Stored data below:
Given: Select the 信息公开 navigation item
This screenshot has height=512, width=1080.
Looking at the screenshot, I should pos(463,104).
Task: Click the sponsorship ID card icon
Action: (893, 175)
End of Stored data.
Work task
Repeat all the entries exactly as given.

Result of this task
Given: Select the 信息公开 navigation item
This screenshot has height=512, width=1080.
Looking at the screenshot, I should pos(463,104).
Task: Click the sponsorship ID card icon
Action: (893, 175)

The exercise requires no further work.